Un nuovo studio ha scoperto che i soggetti con anamnesi familiare di cardiopatia potrebbero trarre beneficio dal consumo di pesce più oleoso, come salmone, sgombro, aringhe e sardine. Questo contiene alti livelli di acidi grassi omega 3, che non possono essere prodotti dall’organismo e devono essere ottenuti dalla dieta.
Un ampio studio internazionale, pubblicato sulla rivista Circulation, ha concluso che il rischio di cardiopatia aumentava di oltre il 40% se presentavano bassi livelli di acidi grassi omega 3 più un’anamnesi familiare di problemi cardiaci. Tuttavia, se una persona presentava livelli adeguati di acidi grassi omega 3, la sua anamnesi cardiaca familiare aumentava il rischio di appena il 25%.
“Lo studio suggerisce che chi ha una storia familiare di malattie cardiovascolari ha più da guadagnare dal consumo di pesce grasso rispetto agli altri”, ha affermato la ricercatrice principale Karin Leander, professoressa associata di Epidemiologia presso il Karolinska Institute, in Svezia.
Secondo l’American Heart Association, gli acidi grassi omega 3 sono stati collegati a un sistema immunitario più forte, a una ridotta infiammazione, a una pressione sanguigna più bassa e a un miglioramento del tasso di colesterolo.

§ INFORMAZIONI
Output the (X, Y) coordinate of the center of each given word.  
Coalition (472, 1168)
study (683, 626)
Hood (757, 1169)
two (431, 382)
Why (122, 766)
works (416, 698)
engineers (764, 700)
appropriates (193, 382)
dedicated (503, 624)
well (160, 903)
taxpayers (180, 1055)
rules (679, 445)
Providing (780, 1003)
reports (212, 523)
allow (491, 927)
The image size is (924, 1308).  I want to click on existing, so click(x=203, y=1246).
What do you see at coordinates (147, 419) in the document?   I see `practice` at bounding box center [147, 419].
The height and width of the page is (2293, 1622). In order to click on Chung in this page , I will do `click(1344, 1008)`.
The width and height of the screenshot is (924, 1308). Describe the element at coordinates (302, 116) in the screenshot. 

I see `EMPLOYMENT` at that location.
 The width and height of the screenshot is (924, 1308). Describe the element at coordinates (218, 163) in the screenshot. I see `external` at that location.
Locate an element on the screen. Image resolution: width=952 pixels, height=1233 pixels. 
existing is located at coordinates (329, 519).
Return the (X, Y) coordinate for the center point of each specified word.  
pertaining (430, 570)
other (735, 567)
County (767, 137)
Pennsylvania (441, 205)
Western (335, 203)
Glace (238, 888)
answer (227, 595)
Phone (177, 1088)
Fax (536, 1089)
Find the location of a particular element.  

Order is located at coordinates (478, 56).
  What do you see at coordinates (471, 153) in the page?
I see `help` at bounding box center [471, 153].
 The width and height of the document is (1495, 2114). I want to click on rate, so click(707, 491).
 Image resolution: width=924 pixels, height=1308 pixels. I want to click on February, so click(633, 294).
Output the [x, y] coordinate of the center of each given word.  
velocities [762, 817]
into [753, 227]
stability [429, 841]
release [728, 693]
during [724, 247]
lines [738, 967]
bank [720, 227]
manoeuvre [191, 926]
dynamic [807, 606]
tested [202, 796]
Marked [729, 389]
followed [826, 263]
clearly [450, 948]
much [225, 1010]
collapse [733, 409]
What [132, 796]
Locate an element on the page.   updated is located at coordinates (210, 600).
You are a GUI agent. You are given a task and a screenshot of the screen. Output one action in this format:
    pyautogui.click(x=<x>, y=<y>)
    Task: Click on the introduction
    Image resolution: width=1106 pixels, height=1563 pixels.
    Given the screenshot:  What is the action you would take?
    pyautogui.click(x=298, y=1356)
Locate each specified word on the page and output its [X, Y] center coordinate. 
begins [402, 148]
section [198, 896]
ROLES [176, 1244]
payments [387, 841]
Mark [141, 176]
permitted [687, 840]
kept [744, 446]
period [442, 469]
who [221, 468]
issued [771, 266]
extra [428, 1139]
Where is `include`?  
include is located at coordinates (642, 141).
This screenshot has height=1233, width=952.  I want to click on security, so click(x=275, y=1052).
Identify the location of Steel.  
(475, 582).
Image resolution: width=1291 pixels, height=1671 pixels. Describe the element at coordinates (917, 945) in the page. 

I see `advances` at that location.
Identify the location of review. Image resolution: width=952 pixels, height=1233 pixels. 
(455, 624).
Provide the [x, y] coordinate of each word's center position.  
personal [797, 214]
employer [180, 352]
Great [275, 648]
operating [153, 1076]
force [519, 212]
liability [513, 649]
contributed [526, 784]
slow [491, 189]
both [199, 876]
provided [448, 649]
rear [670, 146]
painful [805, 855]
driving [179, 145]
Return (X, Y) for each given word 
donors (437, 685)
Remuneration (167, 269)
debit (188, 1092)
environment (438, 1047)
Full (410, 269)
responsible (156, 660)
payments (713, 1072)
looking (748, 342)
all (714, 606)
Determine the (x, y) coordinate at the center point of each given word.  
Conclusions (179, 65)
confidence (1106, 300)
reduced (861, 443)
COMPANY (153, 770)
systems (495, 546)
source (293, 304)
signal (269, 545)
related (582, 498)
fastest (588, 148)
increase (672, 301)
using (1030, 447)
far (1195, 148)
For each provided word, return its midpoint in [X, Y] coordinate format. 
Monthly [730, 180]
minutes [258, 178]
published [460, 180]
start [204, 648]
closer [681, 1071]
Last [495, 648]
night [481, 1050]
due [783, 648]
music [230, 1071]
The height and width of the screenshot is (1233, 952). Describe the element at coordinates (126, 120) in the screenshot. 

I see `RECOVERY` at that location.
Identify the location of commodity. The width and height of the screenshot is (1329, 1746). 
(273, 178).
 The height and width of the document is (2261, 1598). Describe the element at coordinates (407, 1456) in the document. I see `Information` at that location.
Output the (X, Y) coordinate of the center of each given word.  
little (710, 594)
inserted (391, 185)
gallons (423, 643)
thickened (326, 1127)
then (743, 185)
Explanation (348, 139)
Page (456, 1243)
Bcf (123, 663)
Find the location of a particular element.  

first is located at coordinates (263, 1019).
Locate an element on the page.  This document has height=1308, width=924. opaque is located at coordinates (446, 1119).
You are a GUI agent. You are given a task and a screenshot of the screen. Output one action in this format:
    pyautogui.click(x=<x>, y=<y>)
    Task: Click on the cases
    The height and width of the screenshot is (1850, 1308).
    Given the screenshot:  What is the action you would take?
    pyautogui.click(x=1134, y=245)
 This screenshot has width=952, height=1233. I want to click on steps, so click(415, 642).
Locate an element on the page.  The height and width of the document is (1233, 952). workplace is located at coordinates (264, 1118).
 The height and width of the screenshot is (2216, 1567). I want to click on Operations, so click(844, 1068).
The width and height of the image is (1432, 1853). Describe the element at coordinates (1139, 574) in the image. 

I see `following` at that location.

§ ESERCIZI DA SVOLGERE
- A) Riproduci l'articolo sul pesce grasso e le cardiopatie da "Un ampio studio" fino a "Institute, in Svezia." compreso.
- B) Traduci in inglese questa frase dell'articolo sul pesce grasso e le cardiopatie: "Secondo l’American Heart Association, gli acidi grassi omega 3 sono stati collegati a un sistema immunitario più forte, a una ridotta infiammazione, a una pressione sanguigna più bassa e a un miglioramento del tasso di colesterolo."
- C) Continua l'articolo sul pesce grasso e le cardiopatie dopo l'ultima frase.
I record provengono da un'altra fonte.

§ RISPOSTE ATTESE
- A)
Un ampio studio internazionale, pubblicato sulla rivista Circulation, ha concluso che il rischio di cardiopatia aumentava di oltre il 40% se presentavano bassi livelli di acidi grassi omega 3 più un’anamnesi familiare di problemi cardiaci. Tuttavia, se una persona presentava livelli adeguati di acidi grassi omega 3, la sua anamnesi cardiaca familiare aumentava il rischio di appena il 25%.
“Lo studio suggerisce che chi ha una storia familiare di malattie cardiovascolari ha più da guadagnare dal consumo di pesce grasso rispetto agli altri”, ha affermato la ricercatrice principale Karin Leander, professoressa associata di Epidemiologia presso il Karolinska Institute, in Svezia.

- B) According to the American Heart Association, omega-3 fatty acids have been linked to a stronger immune system, reduced inflammation, lower blood pressure, and improved cholesterol levels.

- C)
Per lo studio, Leander e i suoi colleghi hanno raggruppato i dati di oltre 40mila persone, quasi 8mila delle quali hanno sviluppato problemi cardiaci come angina instabile, attacco cardiaco, arresto cardiaco e ictus. I livelli di acidi grassi omega 3 sono stati misurati in tutti i partecipanti allo studio. Questi livelli sono una misura affidabile del consumo alimentare di pesce oleoso da parte di una persona e sono più affidabili dei dati sulla dieta autoriferiti dalle persone.
“Il fatto che le misurazioni degli acidi grassi nel sangue e nei tessuti siano obiettive, rispetto ai dati autoriferiti sulle abitudini alimentari, è un vantaggio importante”, ha osservato in un comunicato stampa dell’Istituto.
“La malattia cardiovascolare è in una certa misura ereditaria, come dimostrato dagli studi sui gemelli, ma è stato difficile identificare i geni controllanti – ha affermato Leander -. Una forte ipotesi è quindi che si tratti di una combinazione di genetica e ambiente”.